Finding the Right Summer Program for Your Gifted Child

by: the Council for Exceptional Children
This article describes what criteria to consider when you are looking for the right summer program for your gifted child.

Finding the Right Summer Program for Your Gifted Child

Looking for the best summer program for your gifted child? Look no further! We've compiled a list of the questions to ask and the resources you'll need to make a match. Before you begin, be sure you've included your child in the selection process by asking her the kinds of things she's looking for in a camp. And remember, planning ahead is key! Most university-based programs have early deadlines and the most popular summer programs are bound to fill up early.

Questions to Ask
To make sure a camp or summer program is right for your child, it's important to ask program administrators these key questions. Be sure to include your child's questions and concerns as well.

1. How many children return each year? The number of children who return to a program year after year is generally an indicator of how much kids enjoyed the program.

2. How long does the program run? Programs vary from one to ten weeks. The length of a program affects both the overall cost and the skill level that can be achieved by the participants.

3. How old are program participants? Your child may not be comfortable if there is too large an age gap between him/her and other program participants.

4. Where do participants come from? Program participants may come from the local region or from abroad. Foreign participants can add interest to a program, or your child might feel out of place and overwhelmed.

5. What are the application requirements? In some programs, especially those in academics and music, these requirements can provide clues to the level of program difficulty. For example, a music program that requires a tape or audition may involve more difficult orchestral music than a program that takes any child who has had a year of lessons.

6. How many program participants are accepted? The overall number of participants, as well as the size of activity or study groups, affects the atmosphere of a program and the kinds of activities that are possible.

7. What is the ratio of teachers to participants? The lower the ratio, the more individual attention your child will receive.

8. What is the program leader's background? While there is no ideal background for a program leader or teacher, look for program leaders with experience in the field, the desire to work in a summer-program setting, and passion for their work.

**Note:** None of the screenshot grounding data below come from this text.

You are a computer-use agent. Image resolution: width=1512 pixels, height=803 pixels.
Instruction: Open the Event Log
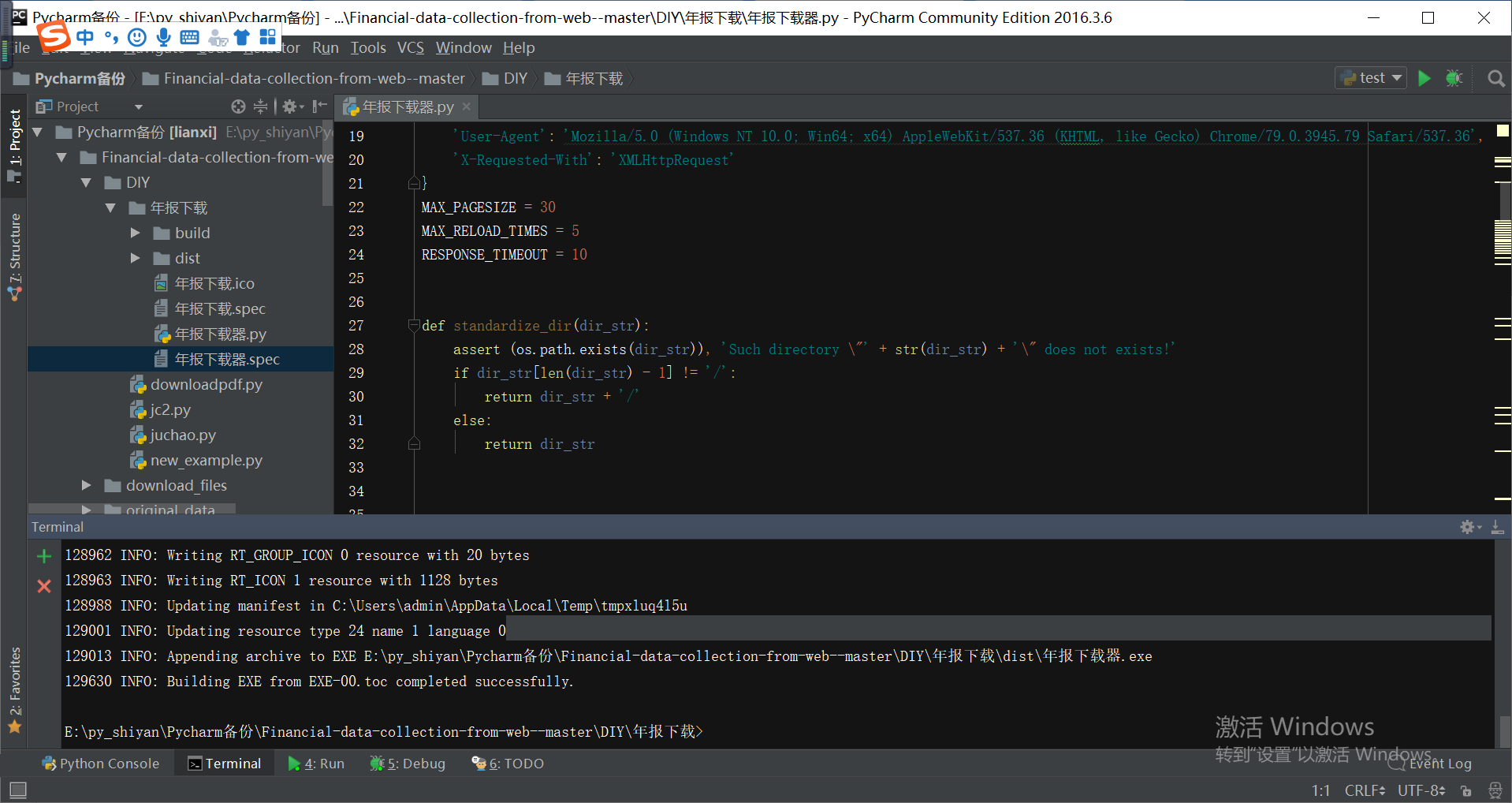[1439, 763]
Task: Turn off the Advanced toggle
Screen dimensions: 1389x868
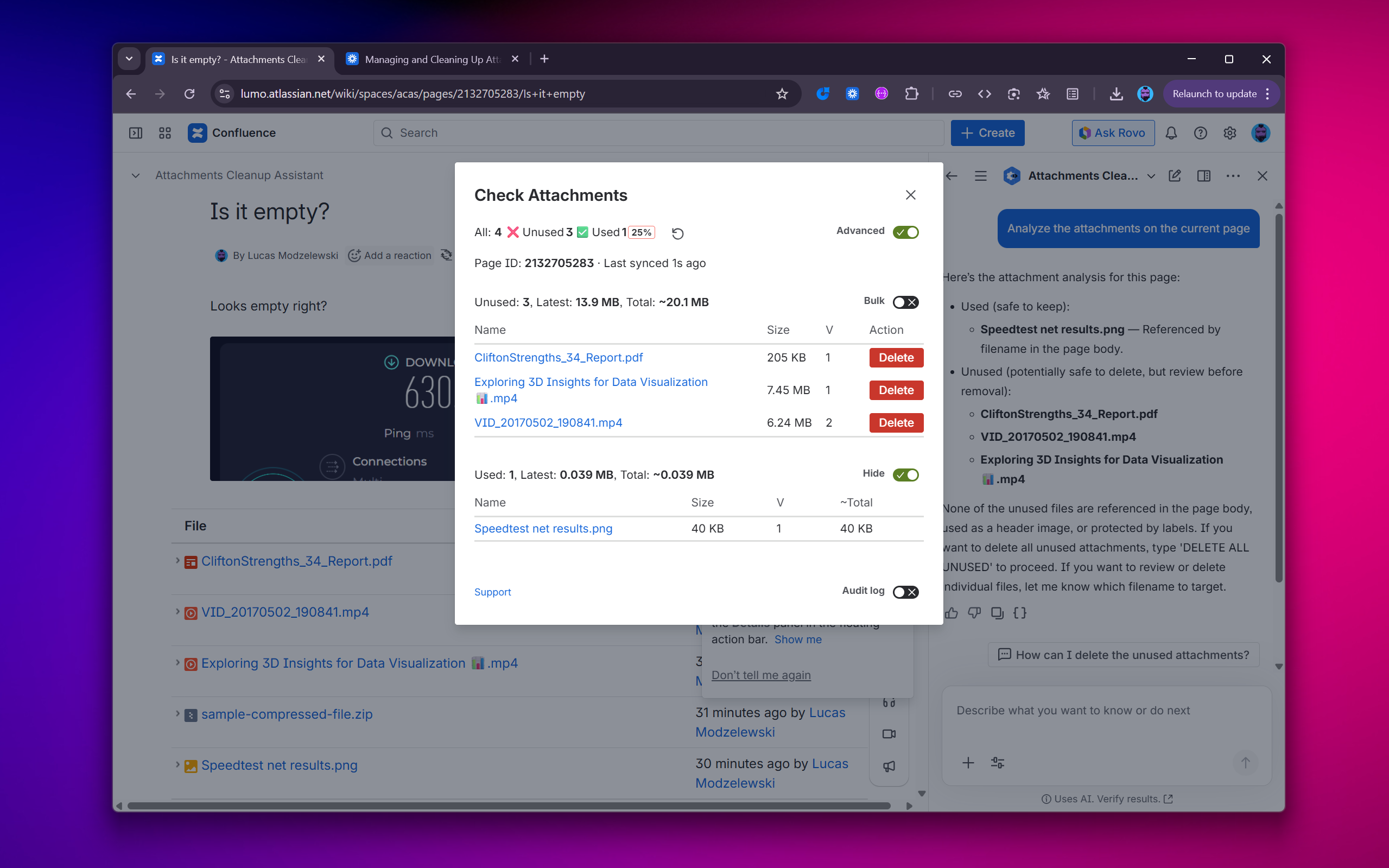Action: (905, 232)
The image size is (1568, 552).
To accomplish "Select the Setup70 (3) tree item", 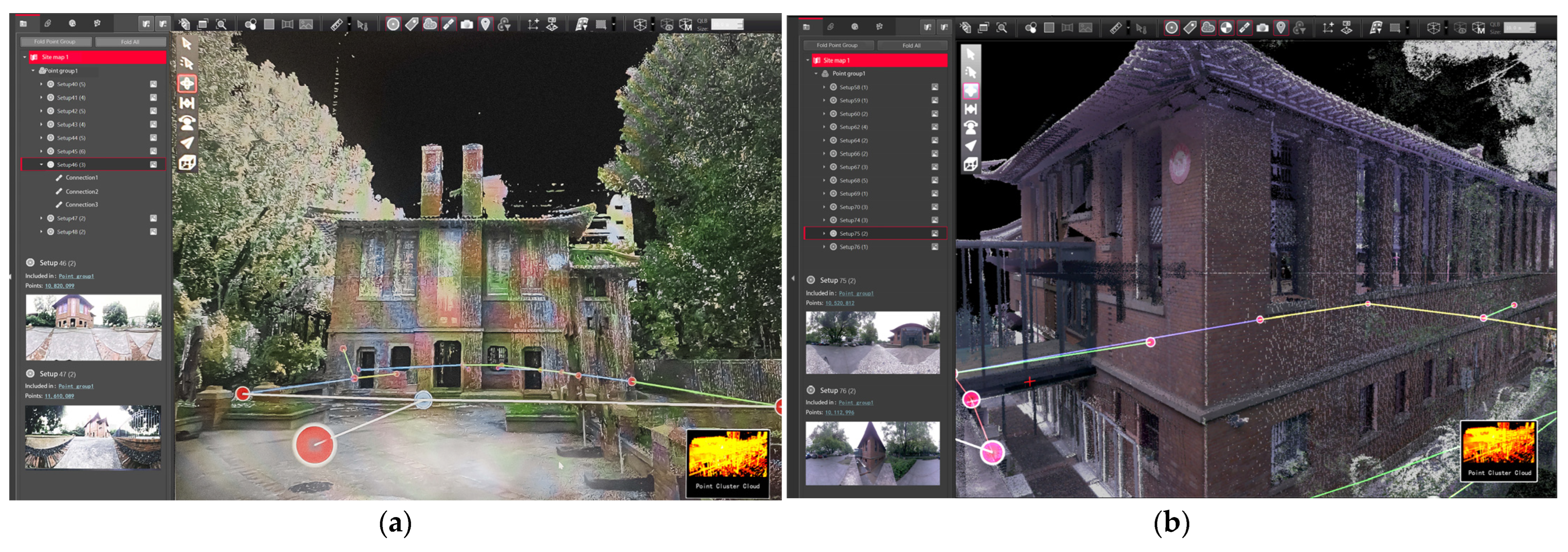I will pyautogui.click(x=853, y=207).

9. What skills did previous participants come away with and which program activities helped develop them? Past program participants are often your best source of information when it comes to judging whether a program will meet your child's expectations and goals. Ask staff if you may contact the parents of other kids who've experienced the program.

10. Are the program courses "credit" or "non-credit"? A program's approach to credit is an integral part of its philosophy. Programs that do not grant credit encourage students to pursue a topic at length without being concerned about grades. Credit-granting programs view grades as a normal part of an academic experience.

11. Is there sufficient equipment to allow every child to participate fully? The quality of the facilities and the available equipment directly impact the level of your child's involvement. For example, at a computer camp, one computer for every two participants allows each child more work time than one computer for every five participants. This also applies to laboratory, art, drama, music, and sports equipment.

12. Does the program allow for unscheduled time? Your child may prefer to have every minute scheduled, or she may prefer a more relaxed pace that includes unscheduled free time.

13. To what extent are athletics or other recreational activities such as arts or drama offered or required? Some organizations require a daily hour or two of individual or team sports. Others view these activities as optional.

14. Are there planned social activities for the kids? Most programs plan informal group activities for participants to get to know each other. A few programs leave this up to the students.

15. What safety and medical provisions does the program have? Ask about the instructors' training and qualifications, the certifications or inspections the program has passed, and whether qualified medical assistance is available. Check to see if the camp is accredited by the American Camping Association.

16. Are there program scholarships available? If the price of a program prevents a student from participating, find out whether scholarships are available from the program or from local sources. Some summer programs offer partial scholarships to match local gifts. Some local or state parent advocacy groups provide scholarships based on either need or merit. Be sure to start looking for scholarships during the summer or fall before the program begins!